冒頭とある場面で時が止まっているような奇妙な感じを受けたものだが、最後、どうにもならないことはどうにもないままタイトルが出てすとんと終わった時、この映画の独特な時間感覚はそのためかと思った。フィクションの中で方が付くわけがない、動くのは今からなんだと。「愛撫もろくにできないくせに/私は男を連れ込んだりしない」と叫ぶ母親をムラドが抱きしめるところでは不意にケン・ローチの言葉を思い出した。何かを作り発表するとはその手段を持たない者の代弁であるべきだと。作中のガリーボーイは母の怒りの熱を世に放ったろうか。少なくとも映画はしていた。


▼ブルーアワーにぶっ飛ばす

私は今の同居人と会って帰省の頻度が高くなった。親の命が危なければ自分の命を顧みず助けるだろうが親が死んで初めて自分は自由になるだろう、という気持ちを分かってくれる(この文の通りに言って分かってくれる)、「本線」をゆかない人間、「合流ってむずいっすよね」の人間はそういう相手に背を押してもらいそこに出るのだ。尤も合流しなきゃならないわけでもあるまい、解放されるには他の方法でもいいのではという気もするけれど。

言葉に情報が込められまくっている映画を見ると、母語以外による映画を見る時、いかに開いた掌に受け止める砂のように多くがこぼれ落ちていることだろうと思う。しかし作品における言葉とは違うステージにいる者の意図…こういう人はこういう言葉を使うだろうという観念でもってそこに出現するのだから、このようなやり方で情報を込めまくっているこの映画はかなり際どいとも言える。

▼英雄は嘘がお好き

「三流役者のくせに!」「私が大尉なのに!」とエリザベット(メラニー・ロラン)が叫ぶ場面があるけれど、これは作者と演者の間で行われる争いと融和の話である。物語において子どもは死ぬべきか助かるべきか、ハンセン病患者について語る時「あわれな」と付けるべきか付けずにおくべきか、なんて考えの違いが面白い。
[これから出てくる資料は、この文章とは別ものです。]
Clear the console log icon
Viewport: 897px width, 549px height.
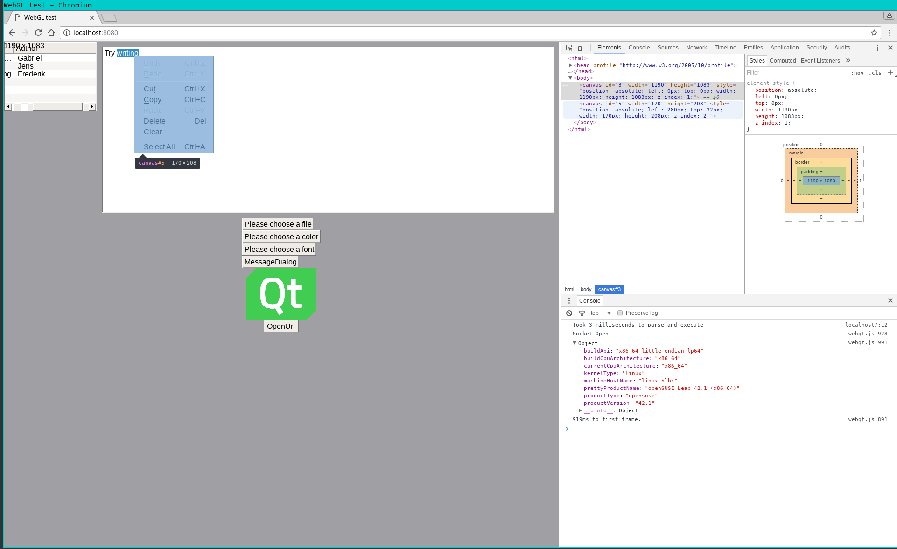click(x=569, y=313)
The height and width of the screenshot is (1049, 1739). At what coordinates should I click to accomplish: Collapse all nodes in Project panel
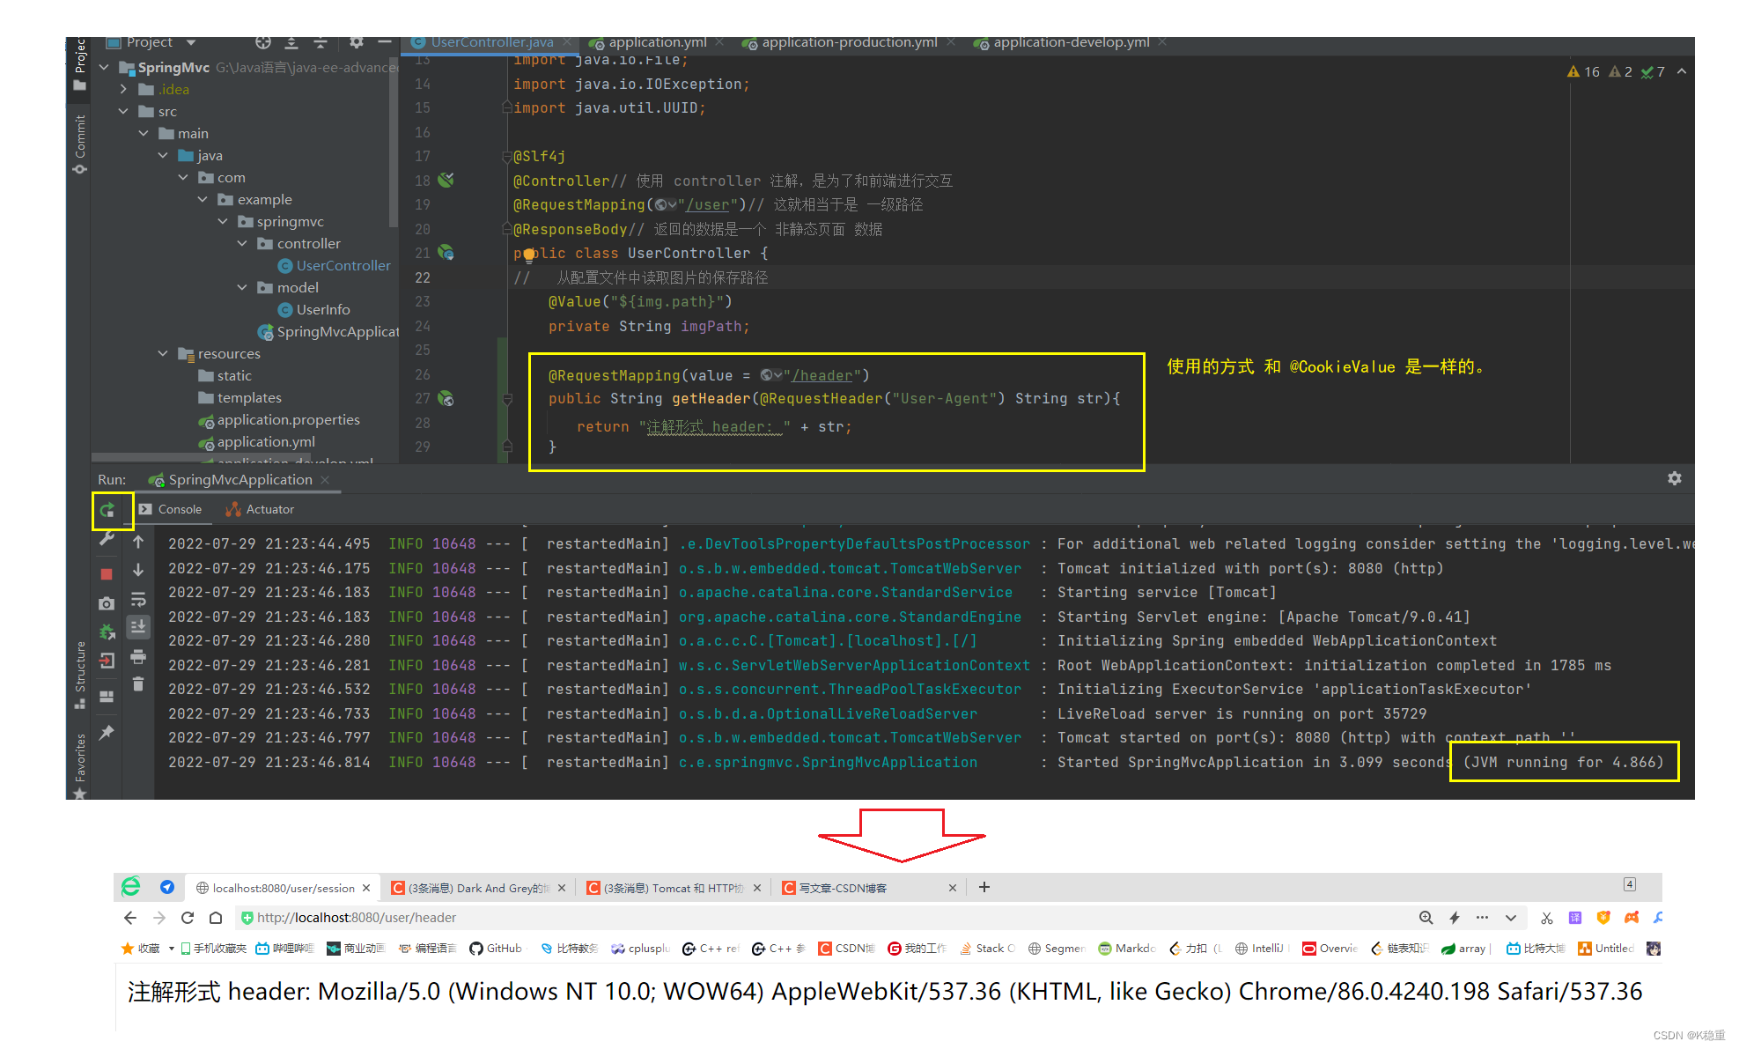tap(321, 42)
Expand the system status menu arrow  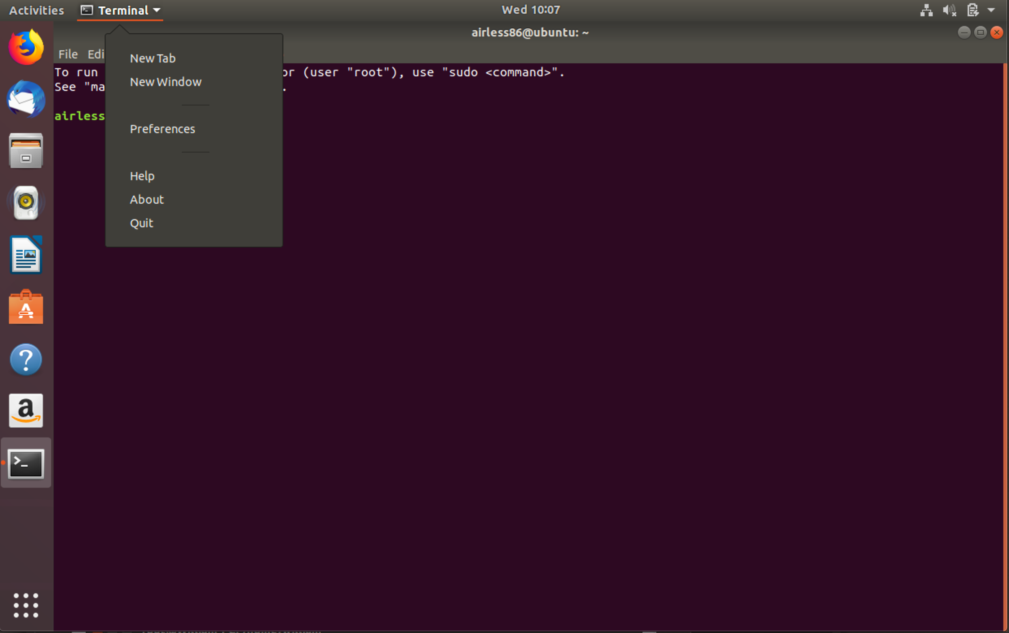(991, 10)

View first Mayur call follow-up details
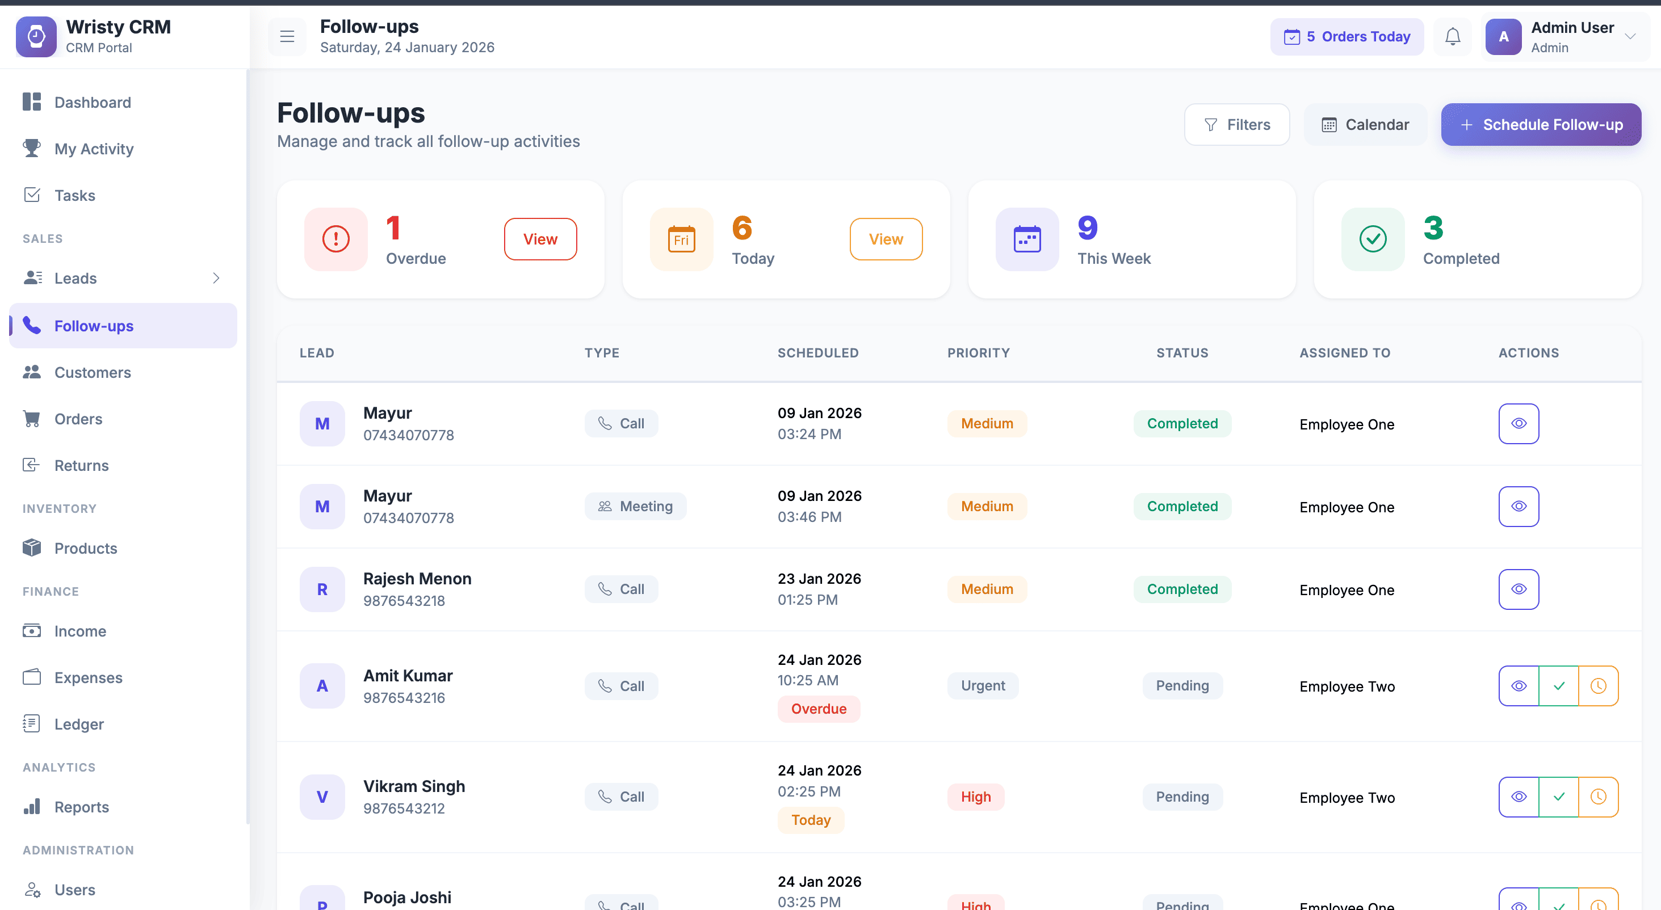(x=1518, y=423)
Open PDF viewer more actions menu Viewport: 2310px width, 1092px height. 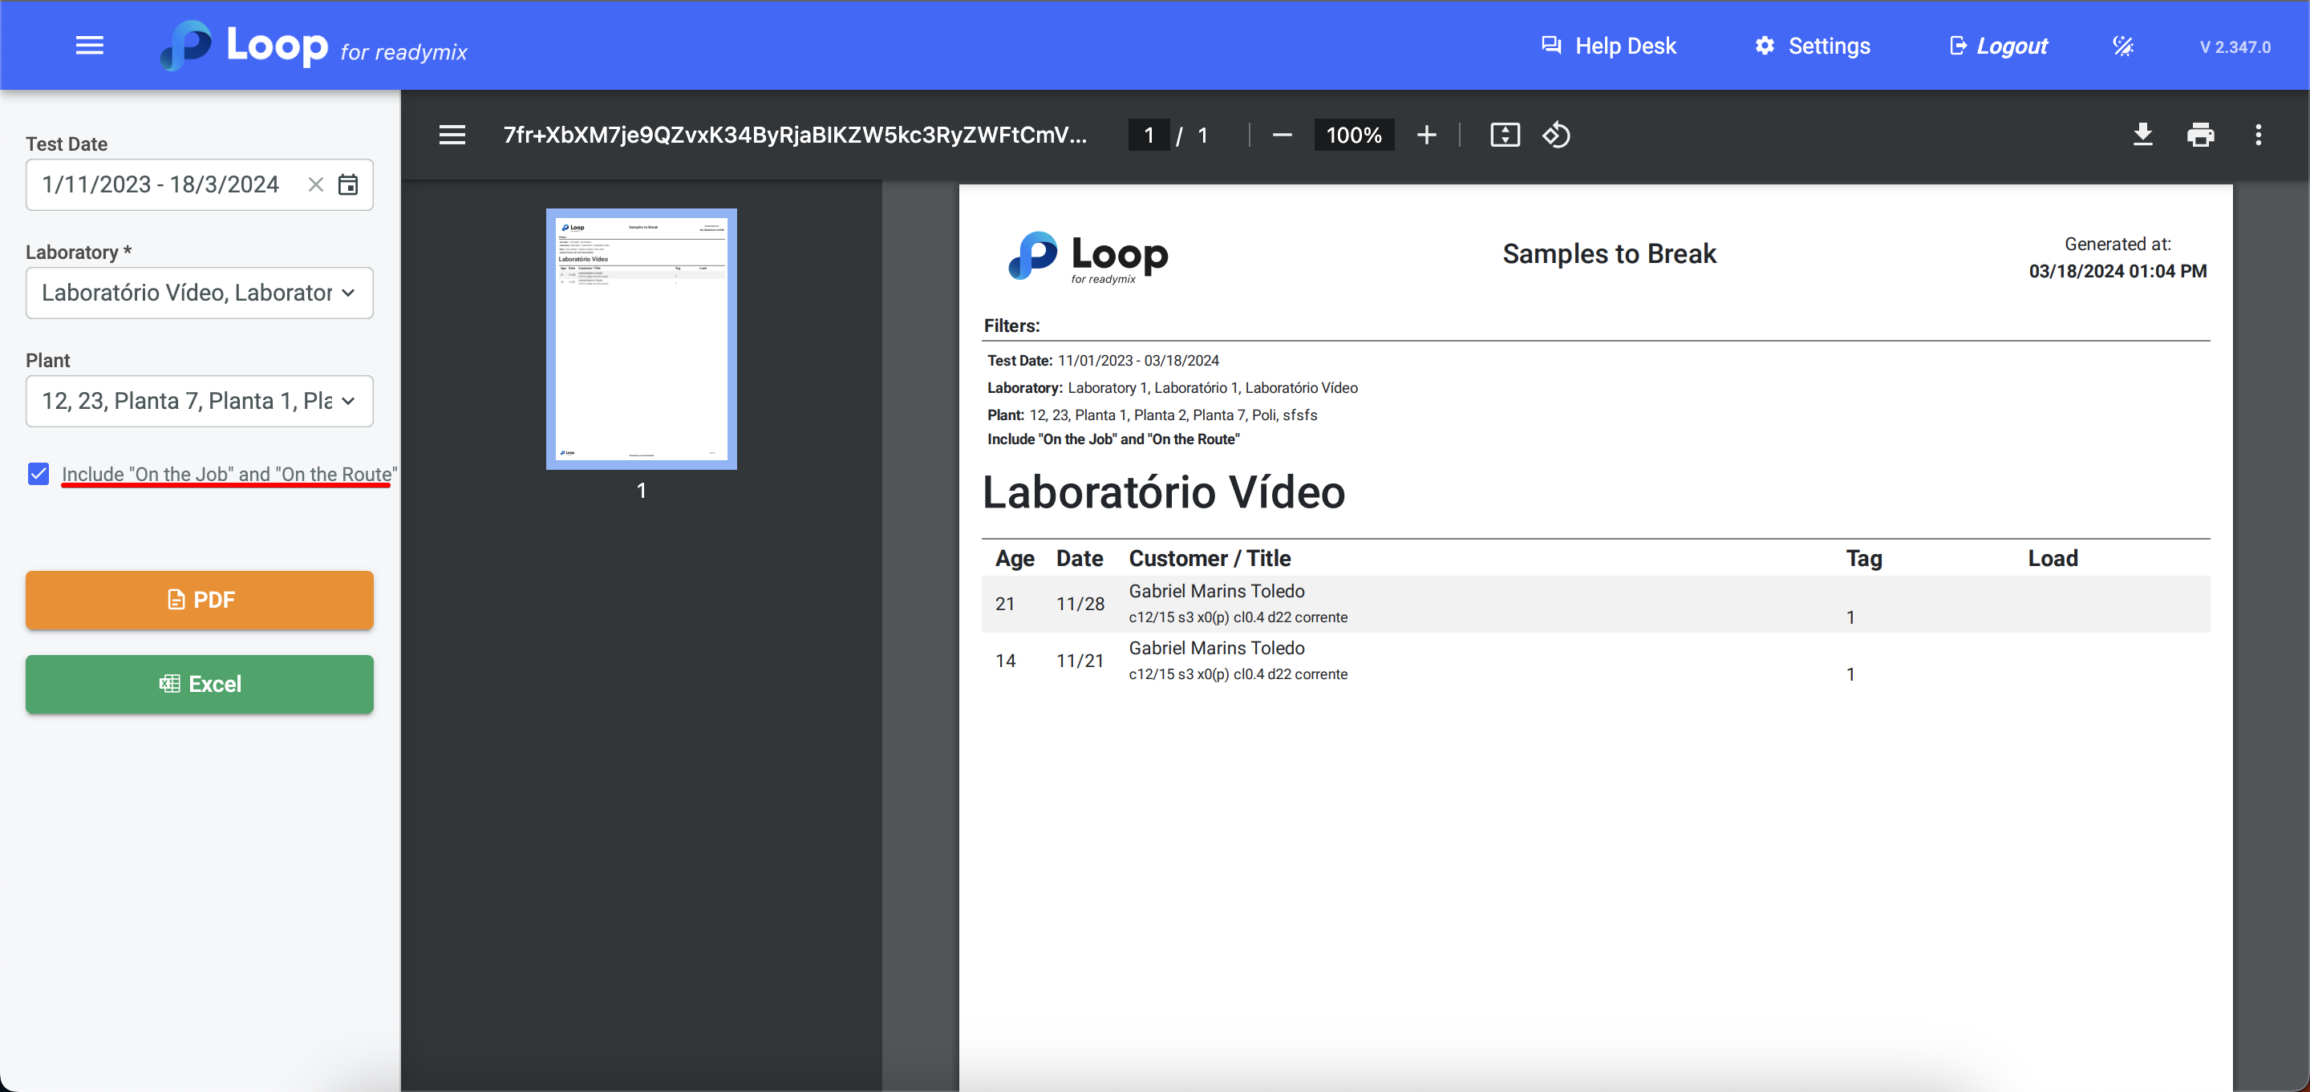(2258, 135)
二人による「ヌヴィル大尉」が時に彼らの手を離れて飛びまわったり、また支配下に置かれたり、なんて物語の生命力も面白い。

「君の取り分は10パーセントだ」「50パーセントよ」「女なのに?」「今は中世じゃない、1817年なんだから」とのやりとりが可笑しくも「今の映画」として作られていることを明らかにしているが、いわばクライマックスに置かれたコサックの襲撃に際してヌヴィル(ジャン・デュジャルダン)のやることといったらどうだろう。私には現代的には思われなかった。

平日の記録


チェーン店の秋の新商品。
ベローチェのプリンマゼリーは、あのソフトクリームとカスタードクリームにプリンまで混ぜたドリンク。とても甘いけど美味。
マックカフェ(by バリスタ)のグラニースミスとのコラボ商品からはアップルパイフラッペ。甘酸っぱさばかりが続くドリンクだったから、エスプレッソの入った他のものも飲んでみたい。